→ ASSIGNED TASK
Below are some records; write them all out again exactly.

#####

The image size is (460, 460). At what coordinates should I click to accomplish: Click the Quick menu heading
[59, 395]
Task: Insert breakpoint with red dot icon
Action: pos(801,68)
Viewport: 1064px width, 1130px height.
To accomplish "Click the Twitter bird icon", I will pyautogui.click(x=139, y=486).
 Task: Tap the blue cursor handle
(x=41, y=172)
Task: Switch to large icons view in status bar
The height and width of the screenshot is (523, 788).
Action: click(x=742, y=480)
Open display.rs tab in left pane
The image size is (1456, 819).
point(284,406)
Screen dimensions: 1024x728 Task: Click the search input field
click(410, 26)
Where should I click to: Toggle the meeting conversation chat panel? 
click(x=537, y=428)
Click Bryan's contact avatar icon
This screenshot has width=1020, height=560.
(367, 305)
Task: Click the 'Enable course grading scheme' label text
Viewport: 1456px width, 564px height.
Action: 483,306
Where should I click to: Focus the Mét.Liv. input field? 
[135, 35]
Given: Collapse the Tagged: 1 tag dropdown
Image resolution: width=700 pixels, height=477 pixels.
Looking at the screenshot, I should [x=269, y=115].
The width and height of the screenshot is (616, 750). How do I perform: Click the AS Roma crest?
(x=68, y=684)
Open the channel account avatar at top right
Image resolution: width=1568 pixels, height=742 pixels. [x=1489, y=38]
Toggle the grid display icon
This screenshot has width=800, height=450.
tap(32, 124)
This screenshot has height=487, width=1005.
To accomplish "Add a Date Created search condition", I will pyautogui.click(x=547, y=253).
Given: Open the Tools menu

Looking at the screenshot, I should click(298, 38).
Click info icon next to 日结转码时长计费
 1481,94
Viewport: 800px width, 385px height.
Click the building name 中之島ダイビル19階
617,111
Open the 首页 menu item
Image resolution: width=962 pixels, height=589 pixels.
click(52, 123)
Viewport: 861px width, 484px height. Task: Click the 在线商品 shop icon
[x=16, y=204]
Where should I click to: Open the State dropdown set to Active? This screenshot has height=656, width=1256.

#####

→ RESULT OF THIS TASK
The image size is (460, 460). At what coordinates should I click to accomplish: Click the Quick menu heading
[59, 395]
Task: Insert breakpoint with red dot icon
Action: pos(801,68)
Viewport: 1064px width, 1130px height.
To accomplish "Click the Twitter bird icon", I will pyautogui.click(x=139, y=486).
 Task: Tap the blue cursor handle
(x=41, y=172)
Task: Switch to large icons view in status bar
The height and width of the screenshot is (523, 788).
Action: click(x=742, y=480)
Open display.rs tab in left pane
The image size is (1456, 819).
point(284,406)
Screen dimensions: 1024x728 Task: Click the search input field
click(410, 26)
Where should I click to: Toggle the meeting conversation chat panel? 
click(x=537, y=428)
Click Bryan's contact avatar icon
This screenshot has width=1020, height=560.
(367, 305)
Task: Click the 'Enable course grading scheme' label text
Viewport: 1456px width, 564px height.
Action: 483,306
Where should I click to: Focus the Mét.Liv. input field? 
[135, 35]
Given: Collapse the Tagged: 1 tag dropdown
Image resolution: width=700 pixels, height=477 pixels.
Looking at the screenshot, I should [x=269, y=115].
The width and height of the screenshot is (616, 750). How do I perform: Click the AS Roma crest?
(x=68, y=684)
Open the channel account avatar at top right
Image resolution: width=1568 pixels, height=742 pixels. [x=1489, y=38]
Toggle the grid display icon
This screenshot has width=800, height=450.
tap(32, 124)
This screenshot has height=487, width=1005.
To accomplish "Add a Date Created search condition", I will pyautogui.click(x=547, y=253).
Given: Open the Tools menu

Looking at the screenshot, I should click(298, 38).
Click info icon next to 日结转码时长计费
 1481,94
Viewport: 800px width, 385px height.
Click the building name 中之島ダイビル19階
617,111
Open the 首页 menu item
Image resolution: width=962 pixels, height=589 pixels.
click(52, 123)
Viewport: 861px width, 484px height. Task: Click the 在线商品 shop icon
[x=16, y=204]
Where should I click to: Open the State dropdown set to Active? This screenshot has height=656, width=1256.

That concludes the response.